Problem: Die fehlende eID
Zu schreiben, dass es in Deutschland keine verbreitete eID gibt, ist wohl allgemeiner Konsens. Leider gibt es sie noch weniger für die Auslandsdeutschen, wobei ausländische eIDs regelmäßig nicht von deutschen Behörden anerkannt werden. Der Autor ist selbst Besitzer eines deutschen Führerscheines und einer österreichischen Bürgerkarte (Handysignatur), einer eIDAS-konformen eID eines EU-Mitgliedsstaates und kann sein Punktekonto beim Kraftfahrbundesamt in Flensburg nur per Briefpost abfragen. Denn die Online-Auskunft verlangt die Identifikation mit dem deutschen Personalausweis. Dass das österreichische Finanzamt online eIDAS-konform die eIDs von Belgien, Deutschland, Estland, Italien, Luxemburg, Portugal, der Slowakei, Spanien und der Tschechischen Republik anerkennt, das deutsche ELSTER-Portal hingegen nur wieder den deutschen Personalausweis, ist bezeichnend. Mittlerweile sind hier auch Länder wie Slowenien oder Italien lange an Deutschland vorbeigezogen. Bei der Verwaltung der italienischen Stadt Baragiano mit circa 2.600 Einwohnern ist es möglich, sich mit dem deutschen Personalausweis elektronisch auszuweisen – umgekehrt nicht mal in Berlin. Und ein Auslandsdeutscher in Italien wird wohl eher die italienische eID haben als den deutschen Personalausweis mit eID.

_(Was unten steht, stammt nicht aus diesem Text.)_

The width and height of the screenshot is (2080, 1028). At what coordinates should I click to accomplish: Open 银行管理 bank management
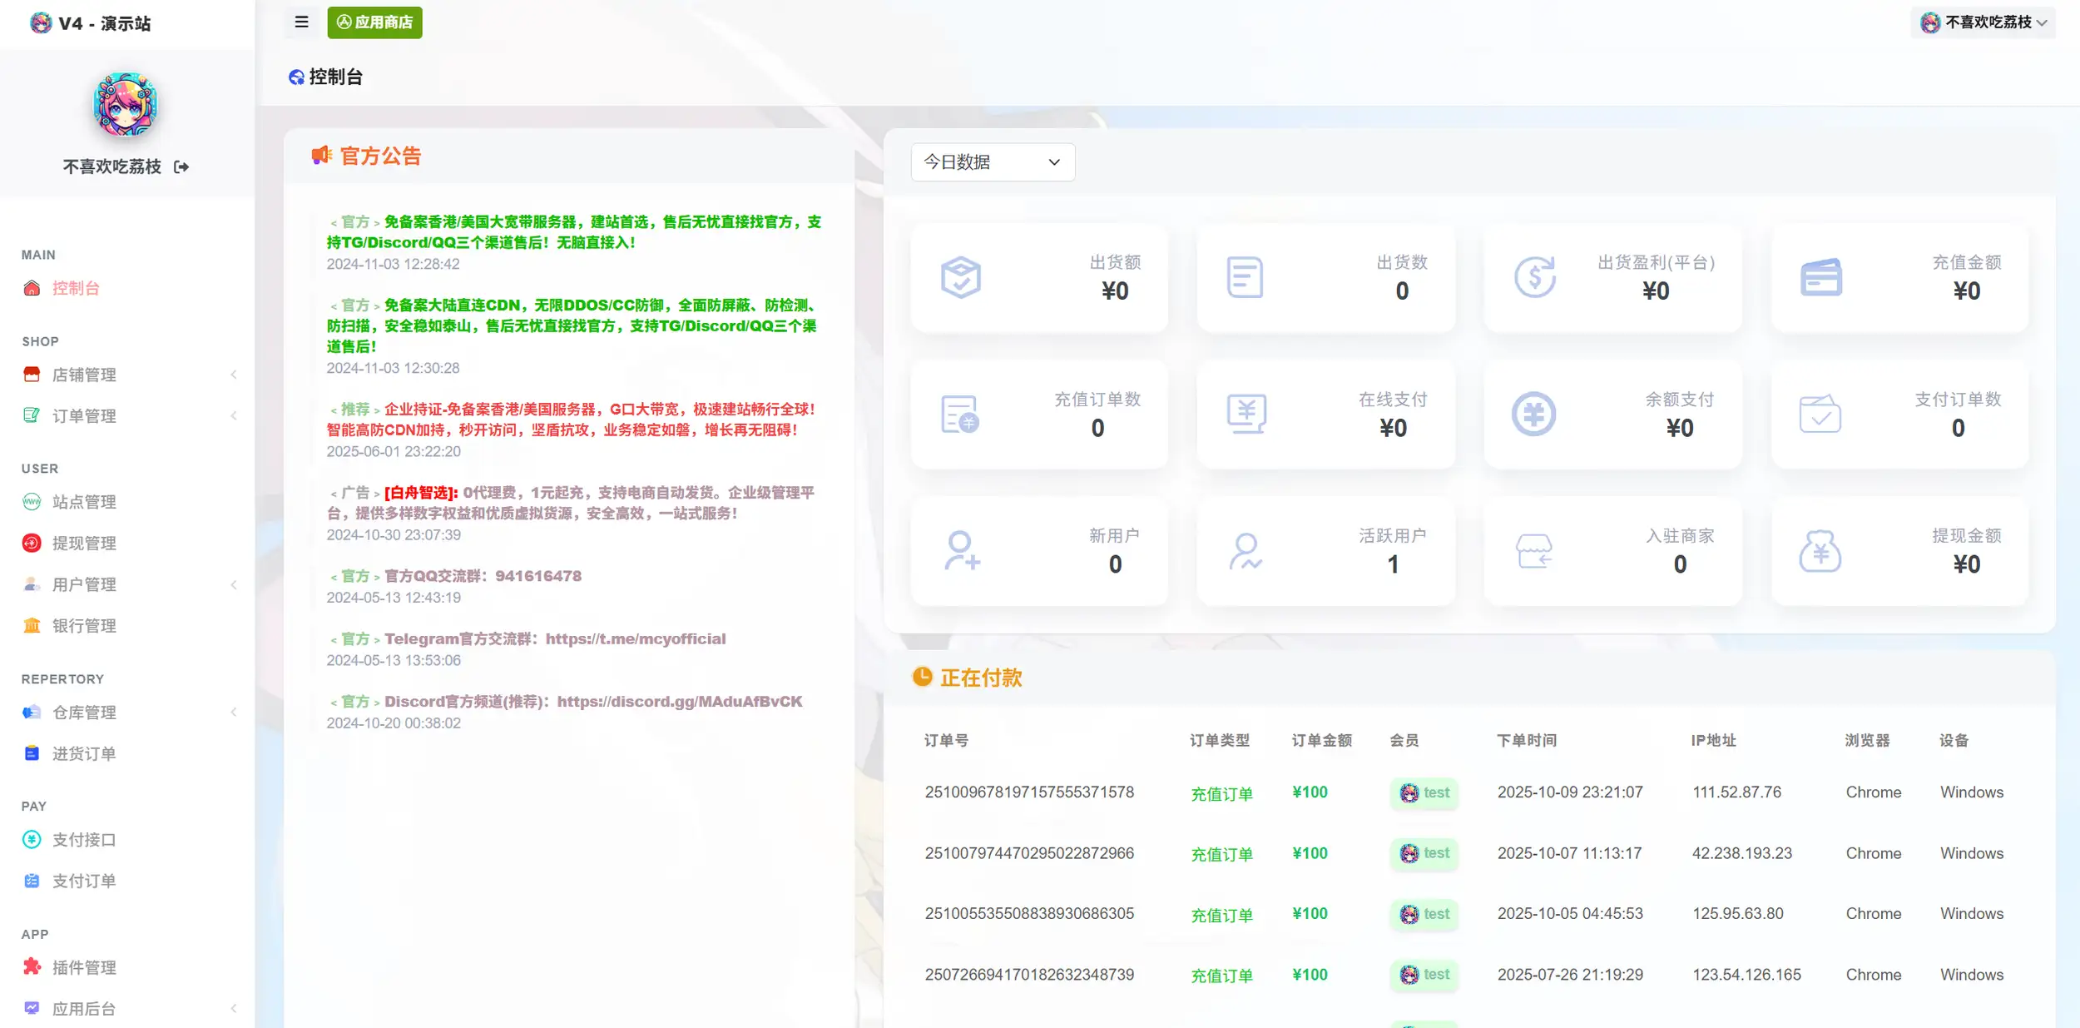tap(83, 625)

Solange die Verwaltung in Deutschland nicht einmal die eIDAS-konformen eIDs der anderen Mitgliedsstaaten akzeptiert, was im Übrigen vermutlich gemeinschaftsrechtswidrig ist und ein Vertragsverletzungsverfahren nach sich ziehen könnte, wird sich auch für die Auslandsdeutschen die Situation wohl nicht signifikant bessern.
Fazit
Die konsularischen Dienste des Auswärtigen Amtes sind per heute eher bescheiden ausgeprägt. Der Verweis auf die innerdeutschen Behörden ist nur wenig hilfreich, wenn diese elektronisch für den Auslandsdeutschen faktisch nicht verfügbar sind. Hier kann das OZG Abhilfe leisten, wenn sichergestellt wird, dass die elektronischen Identifikationsmittel der Auslandsdeutschen tatsächlich akzeptiert werden. Leider ist das Auswärtige Amt offenbar in die Registermodernisierungsbemühungen nur peripher einbezogen.
Solange man von einem Auslandsdeutschen in Hawaii oder Alaska verlangt, sich den Personalausweis vom Generalkonsulat in San Francisco zu holen, um dann – vielleicht! – mit dem „zuständigen Standesamt“ elektronisch verkehren zu dürfen, wird sich hier nicht viel verbessern können. Und das für eine Gruppe von Bürgerinnen und Bürgern, die zusammen das sechstgrößte „Bundesland“ darstellen.